Issue overhead for different APIs and GPUs

Hi all,

I am curious as to what the issue overhead is of doing
a calculation via CUDA.

For example, in the extreme case of sending 1 float to
the card, doing 1 math operation, and reading 1 float
back, what is the maximum number of times we can run
this cycle per second?

Does this vary beween CUDA and pure OpenGL/DirectX?

Is it expected to improve with better drivers or are
there hard limits caused by hardware/protocols?

Is there variation on the hardware?

Derived from this question: for what size matrix
multiplications does CUDA start bringing an advantage
over the CPU?

It depends on a lot of factors, including your CPU speed. Have you measured it?

Yes, they are different drivers.

Yes, we hope to improve all aspects of performance over time.

Yes, mostly due to CPU performance. We find that Intel Conroe (Core Duo) CPUs perform best currently.

I’m not sure, I haven’t measured that.


I would if I had had an 8800 card (and if I could have gotten 64 bit drivers :))).

Let’s say we use a Core 2 Extreme QX6700.

I would be happy with some typical or best case numbers, or anything regarding issue overhead, really.

I am looking to offload a computation that needs to run about 100 000 - 200 000 times per second on hardware like the above. Right now it’s running on the host CPU with loads of branches to make early exits when we can probably do so without affecting accuracy too much.

Obviously, we’d rather brute force the calculation (which boils down to some vector-matrix multiplications). It should parallelize almost perfectly, so it’s just a matter of throwing enough FLOPS at the problem.

Here’s an example workload. The size of the matrix math can be changed, we’ll just suffer (or gain in) accuracy. But the need to run 100k to 200k times per second remains.

input: 1 x 1024 floats

processing: f((1 x 1024) x (1024 x 1024)) x (1024 x 1) = (1 x 1)

(the 1024 x 1024 and 1024 x 1 matrices are constant during the runs so they only need to be uploaded once)

(f consists of a few multiplies and additions, you can ignore it)

output: single float

How fast can an 8800 do this? What if it’s 512, 256, 128, … element matrices? What if they’re non-power of 2, does that work efficiently?

The following results are for windows, host machine is Intel Core2 Duo at 2.4 ghz. Device is a 8800GTX.

Note that these are all “order of magnitude” results.

A function call to the device that immediately returns takes about 30 us.

Copying one byte to the device is about 15 us. About the same for copying back.

Transfer speeds saturate after about 64KB.

Thanks a lot Greg.

That’s about 70us overhead. Or no more than 15 000 calls per second. Bummer :(

If you are doing lots of small calls to the GPU then you aren’t using it efficiently. It is designed to process data in large chunks of parallelism. Apps that perform well on the GPU will not be making anywhere near 15000 calls per second.

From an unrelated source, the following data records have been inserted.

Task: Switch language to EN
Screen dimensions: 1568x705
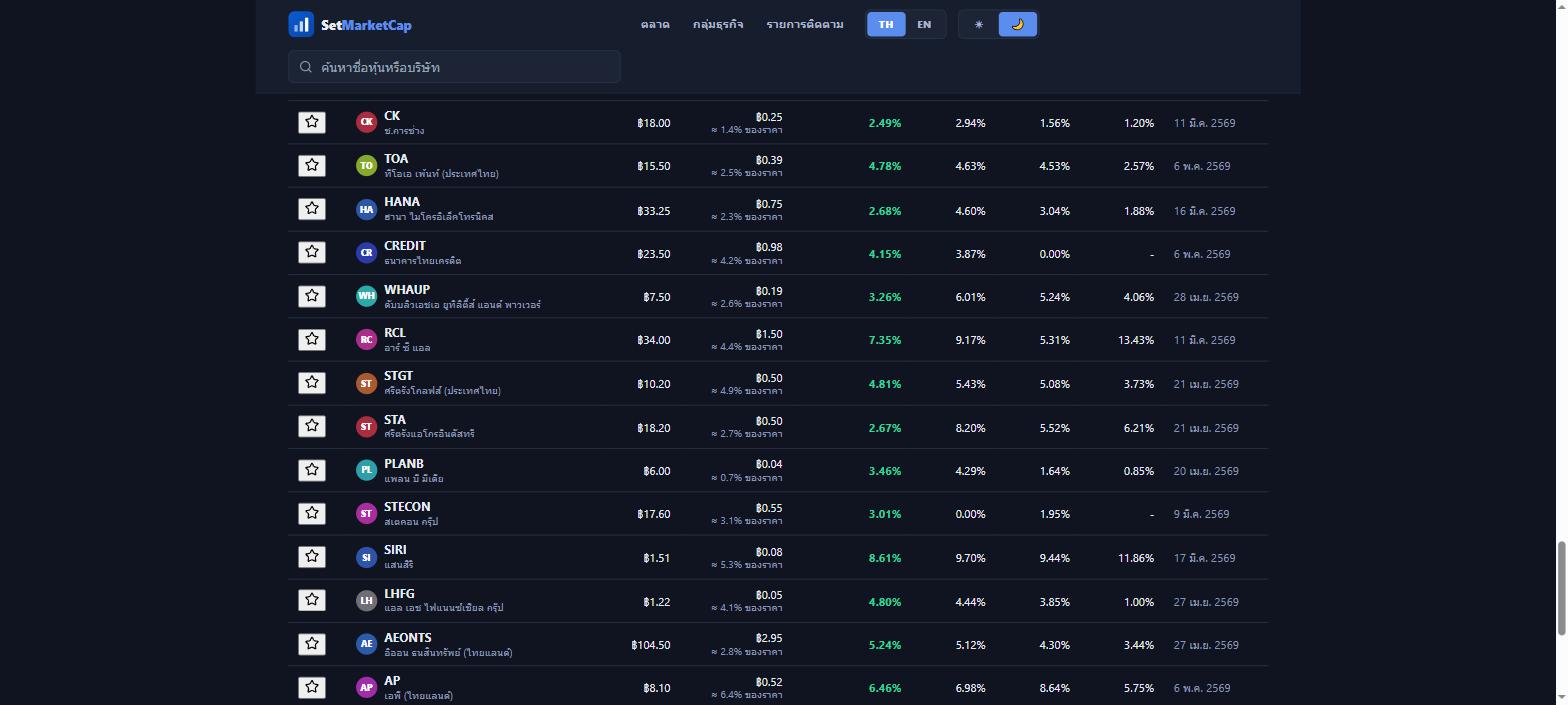Action: (x=924, y=24)
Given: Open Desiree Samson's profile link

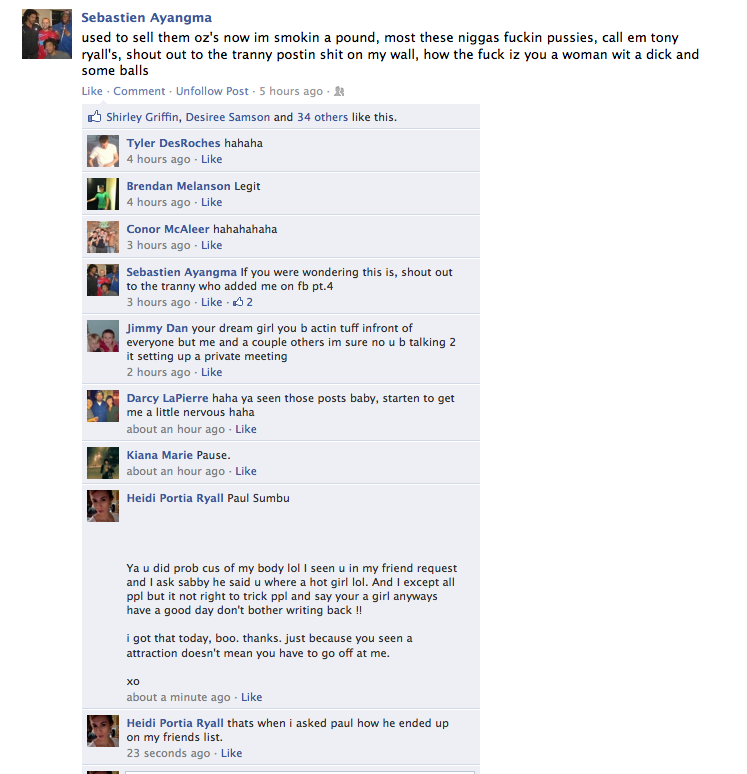Looking at the screenshot, I should [228, 117].
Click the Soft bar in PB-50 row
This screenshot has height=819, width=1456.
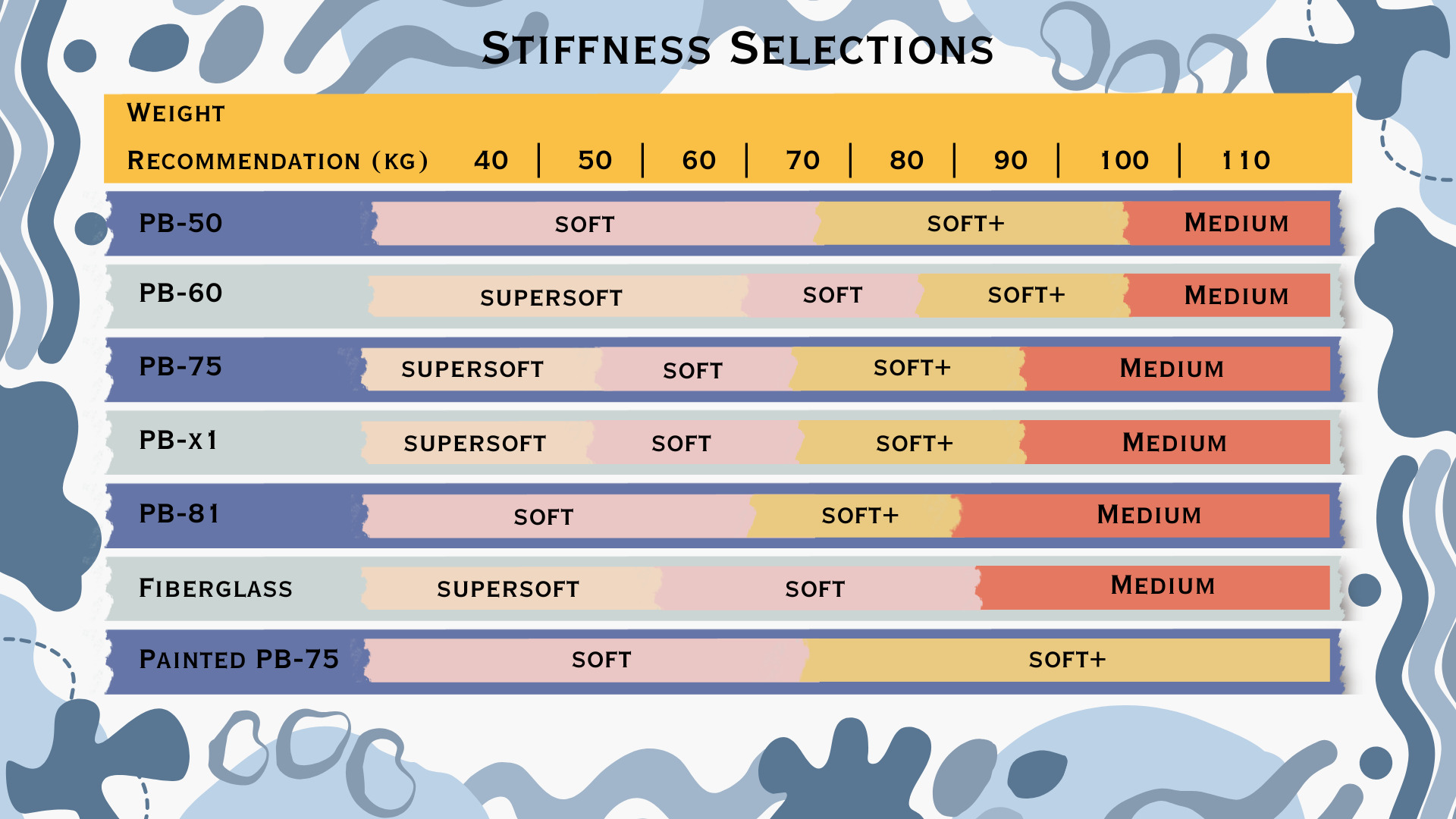[595, 223]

It is also not designed to have small amounts of data transfered to and from the data for every call. Typically you load large arrays onto the device, run many kernels on that data, keeping intermediate data on the device, and finally read back the results to the host.

FWIW, I typically see 20-25us overhead per call.


Can someone clarify: what is the overhead (in terms of registers, clocks, etc.) to calling a device function within the kernel?

Are such function calls inlined, or is there some kind of call stack?

There is no call stack. All device functions are inlined.